**The task**
Return the following lines exactly as they appear, without changing anything.

**Given information**

***

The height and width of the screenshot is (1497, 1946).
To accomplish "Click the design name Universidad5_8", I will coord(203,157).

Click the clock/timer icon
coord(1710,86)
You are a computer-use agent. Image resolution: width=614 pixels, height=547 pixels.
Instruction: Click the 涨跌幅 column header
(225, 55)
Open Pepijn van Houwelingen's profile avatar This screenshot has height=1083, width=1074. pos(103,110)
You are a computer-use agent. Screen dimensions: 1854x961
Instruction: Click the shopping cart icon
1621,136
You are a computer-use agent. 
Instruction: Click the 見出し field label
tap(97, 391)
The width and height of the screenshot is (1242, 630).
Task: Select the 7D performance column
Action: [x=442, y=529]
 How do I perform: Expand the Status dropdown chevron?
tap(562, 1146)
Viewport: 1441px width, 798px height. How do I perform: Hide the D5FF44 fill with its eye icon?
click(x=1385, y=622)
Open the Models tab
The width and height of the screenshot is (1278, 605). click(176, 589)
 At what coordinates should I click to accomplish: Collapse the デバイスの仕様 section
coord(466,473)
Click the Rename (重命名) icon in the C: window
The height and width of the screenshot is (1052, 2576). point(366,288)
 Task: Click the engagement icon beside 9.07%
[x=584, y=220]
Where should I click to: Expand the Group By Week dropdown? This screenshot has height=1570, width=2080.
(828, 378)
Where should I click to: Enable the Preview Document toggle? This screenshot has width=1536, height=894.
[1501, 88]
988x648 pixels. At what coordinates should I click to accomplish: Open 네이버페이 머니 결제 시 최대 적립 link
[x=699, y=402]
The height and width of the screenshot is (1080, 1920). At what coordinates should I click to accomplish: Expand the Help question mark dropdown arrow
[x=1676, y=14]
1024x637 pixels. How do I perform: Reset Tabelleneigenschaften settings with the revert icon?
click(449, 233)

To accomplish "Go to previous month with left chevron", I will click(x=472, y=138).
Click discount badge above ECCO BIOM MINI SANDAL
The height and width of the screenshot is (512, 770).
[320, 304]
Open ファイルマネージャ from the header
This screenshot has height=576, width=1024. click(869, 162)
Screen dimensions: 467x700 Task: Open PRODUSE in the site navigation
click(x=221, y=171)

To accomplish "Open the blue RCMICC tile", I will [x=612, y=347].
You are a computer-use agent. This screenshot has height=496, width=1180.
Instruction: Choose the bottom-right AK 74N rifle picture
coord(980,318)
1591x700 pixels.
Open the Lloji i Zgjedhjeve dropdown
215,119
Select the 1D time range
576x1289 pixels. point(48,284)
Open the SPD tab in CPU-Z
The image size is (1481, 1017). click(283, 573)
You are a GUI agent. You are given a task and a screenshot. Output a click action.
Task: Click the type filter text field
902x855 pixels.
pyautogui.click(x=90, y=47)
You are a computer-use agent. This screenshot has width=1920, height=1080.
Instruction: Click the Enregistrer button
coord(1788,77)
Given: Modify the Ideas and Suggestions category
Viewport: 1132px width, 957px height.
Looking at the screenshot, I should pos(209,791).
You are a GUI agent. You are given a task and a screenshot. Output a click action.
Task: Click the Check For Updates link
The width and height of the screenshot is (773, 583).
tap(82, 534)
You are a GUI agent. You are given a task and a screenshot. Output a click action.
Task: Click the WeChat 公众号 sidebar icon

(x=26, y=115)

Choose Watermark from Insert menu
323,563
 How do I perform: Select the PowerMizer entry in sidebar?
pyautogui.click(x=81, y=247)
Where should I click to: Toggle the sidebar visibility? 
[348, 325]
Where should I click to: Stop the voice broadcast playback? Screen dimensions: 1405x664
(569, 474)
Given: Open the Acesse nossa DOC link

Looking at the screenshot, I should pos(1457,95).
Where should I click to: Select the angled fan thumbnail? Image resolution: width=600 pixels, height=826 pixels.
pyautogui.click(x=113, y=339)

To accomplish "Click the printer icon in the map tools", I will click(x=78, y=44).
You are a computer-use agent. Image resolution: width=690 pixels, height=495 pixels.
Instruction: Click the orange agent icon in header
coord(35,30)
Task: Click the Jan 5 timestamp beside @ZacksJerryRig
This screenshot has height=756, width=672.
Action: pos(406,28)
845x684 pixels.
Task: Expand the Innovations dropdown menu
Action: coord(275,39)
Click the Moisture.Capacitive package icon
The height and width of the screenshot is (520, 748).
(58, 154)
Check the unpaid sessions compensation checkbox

***

**The output**
The height and width of the screenshot is (1497, 1946).
To accomplish "Click the design name Universidad5_8", I will coord(203,157).

Click the clock/timer icon
coord(1710,86)
You are a computer-use agent. Image resolution: width=614 pixels, height=547 pixels.
Instruction: Click the 涨跌幅 column header
(225, 55)
Open Pepijn van Houwelingen's profile avatar This screenshot has height=1083, width=1074. pos(103,110)
You are a computer-use agent. Screen dimensions: 1854x961
Instruction: Click the shopping cart icon
1621,136
You are a computer-use agent. 
Instruction: Click the 見出し field label
tap(97, 391)
The width and height of the screenshot is (1242, 630).
Task: Select the 7D performance column
Action: [x=442, y=529]
 How do I perform: Expand the Status dropdown chevron?
tap(562, 1146)
Viewport: 1441px width, 798px height. How do I perform: Hide the D5FF44 fill with its eye icon?
click(x=1385, y=622)
Open the Models tab
The width and height of the screenshot is (1278, 605). click(176, 589)
 At what coordinates should I click to accomplish: Collapse the デバイスの仕様 section
coord(466,473)
Click the Rename (重命名) icon in the C: window
The height and width of the screenshot is (1052, 2576). point(366,288)
 Task: Click the engagement icon beside 9.07%
[x=584, y=220]
Where should I click to: Expand the Group By Week dropdown? This screenshot has height=1570, width=2080.
(828, 378)
Where should I click to: Enable the Preview Document toggle? This screenshot has width=1536, height=894.
[1501, 88]
988x648 pixels. At what coordinates should I click to accomplish: Open 네이버페이 머니 결제 시 최대 적립 link
[x=699, y=402]
The height and width of the screenshot is (1080, 1920). At what coordinates should I click to accomplish: Expand the Help question mark dropdown arrow
[x=1676, y=14]
1024x637 pixels. How do I perform: Reset Tabelleneigenschaften settings with the revert icon?
click(449, 233)

To accomplish "Go to previous month with left chevron", I will click(x=472, y=138).
Click discount badge above ECCO BIOM MINI SANDAL
The height and width of the screenshot is (512, 770).
[320, 304]
Open ファイルマネージャ from the header
This screenshot has height=576, width=1024. click(869, 162)
Screen dimensions: 467x700 Task: Open PRODUSE in the site navigation
click(x=221, y=171)

To accomplish "Open the blue RCMICC tile", I will [x=612, y=347].
You are a computer-use agent. This screenshot has height=496, width=1180.
Instruction: Choose the bottom-right AK 74N rifle picture
coord(980,318)
1591x700 pixels.
Open the Lloji i Zgjedhjeve dropdown
215,119
Select the 1D time range
576x1289 pixels. point(48,284)
Open the SPD tab in CPU-Z
The image size is (1481, 1017). click(283, 573)
You are a GUI agent. You are given a task and a screenshot. Output a click action.
Task: Click the type filter text field
902x855 pixels.
pyautogui.click(x=90, y=47)
You are a computer-use agent. This screenshot has width=1920, height=1080.
Instruction: Click the Enregistrer button
coord(1788,77)
Given: Modify the Ideas and Suggestions category
Viewport: 1132px width, 957px height.
Looking at the screenshot, I should pos(209,791).
You are a GUI agent. You are given a task and a screenshot. Output a click action.
Task: Click the Check For Updates link
The width and height of the screenshot is (773, 583).
tap(82, 534)
You are a GUI agent. You are given a task and a screenshot. Output a click action.
Task: Click the WeChat 公众号 sidebar icon

(x=26, y=115)

Choose Watermark from Insert menu
323,563
 How do I perform: Select the PowerMizer entry in sidebar?
pyautogui.click(x=81, y=247)
Where should I click to: Toggle the sidebar visibility? 
[348, 325]
Where should I click to: Stop the voice broadcast playback? Screen dimensions: 1405x664
(569, 474)
Given: Open the Acesse nossa DOC link

Looking at the screenshot, I should pos(1457,95).
Where should I click to: Select the angled fan thumbnail? Image resolution: width=600 pixels, height=826 pixels.
pyautogui.click(x=113, y=339)

To accomplish "Click the printer icon in the map tools", I will click(x=78, y=44).
You are a computer-use agent. Image resolution: width=690 pixels, height=495 pixels.
Instruction: Click the orange agent icon in header
coord(35,30)
Task: Click the Jan 5 timestamp beside @ZacksJerryRig
This screenshot has height=756, width=672.
Action: pos(406,28)
845x684 pixels.
Task: Expand the Innovations dropdown menu
Action: coord(275,39)
Click the Moisture.Capacitive package icon
The height and width of the screenshot is (520, 748).
(58, 154)
Check the unpaid sessions compensation checkbox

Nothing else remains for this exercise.